Now I don’t mean to initiate any heated “Top 5” debates but Terrence “Pusha T” Thornton is a criminally underrated emcee and one of my personal favorites. I mean come on, who doesn’t enjoy an old fashioned heel; a charisma imbued antagonist who takes pleasure in exposing the flawed business practices of his contemporaries. Whether its criticism of an artist’s deal structure or the glorification of “perceived wealth”, the man typically makes a strong case against “relying on rap dollars to keep food upon your plate.” 

And yes, there are quite a few rappers earning millions in income, so clearly rap does pay. But the majority of those rappers are dependent on short term revenue streams to maintain the glamour filled lifestyle that is to be expected of them.  Some tour all year just to figuratively “keep the lights on.” Others sign momentary endorsement deals and make club appearances for quick bags. Can’t knock the hustle right? But then again isn’t that practice just a glorified version of living paycheck to paycheck. 

Fun fact, Hip-Hop has evolved from a quietly kept ghetto secret to becoming a multifaceted billion dollar industry; as the primary contributors artists should evolve with it. That of course requires a shift in the cultural consciousness. Wealth building has to become the next wave! Nullifying the habit of working for your money and implementing the programmatic approach of having your money work for you not only benefits yourself,  but your family and community at large. But you may ask how? Where does one start?

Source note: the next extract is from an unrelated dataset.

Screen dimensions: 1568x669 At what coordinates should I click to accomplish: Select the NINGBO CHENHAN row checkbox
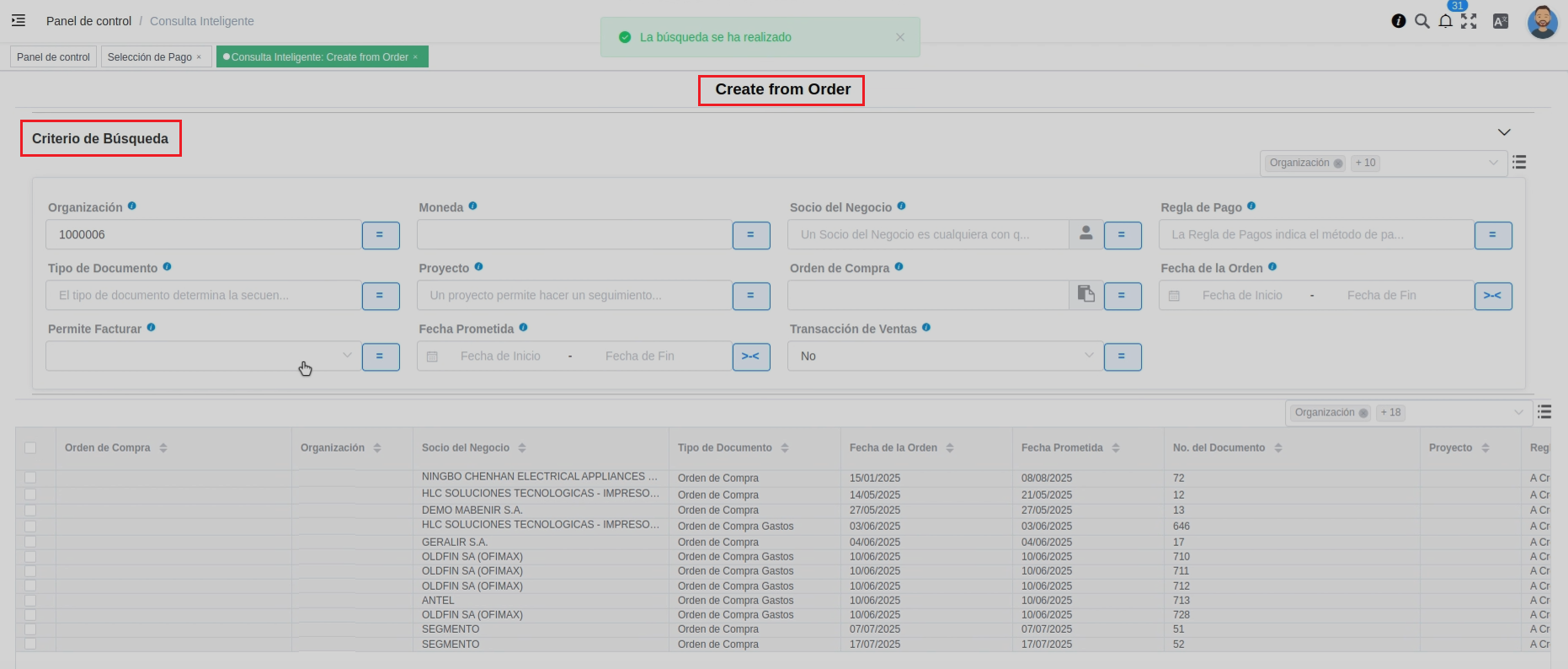pos(30,478)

Well, musicians are pretty similar to startups like Instagram, Uber and Dropbox. As some of you may know, it requires a lot of capital to adequately build your brand and get your music heard. That’s where the start up approach comes into play.  The goal of every startup is to convince investors that you’re solving a problem that affects millions of people. The first step is setting up your legal and brand infrastructure as a corporation to accommodate investors in the first place. After doing so an artist can agree to sell a percentage of their company, otherwise known as an equity stake to various investors. Once the startup reaches maximum growth, the artist and investors can either opt to broker a deal with a bigger corporation or publically sell their shares for profit. The real bag! There lies the ideal exit strategy. 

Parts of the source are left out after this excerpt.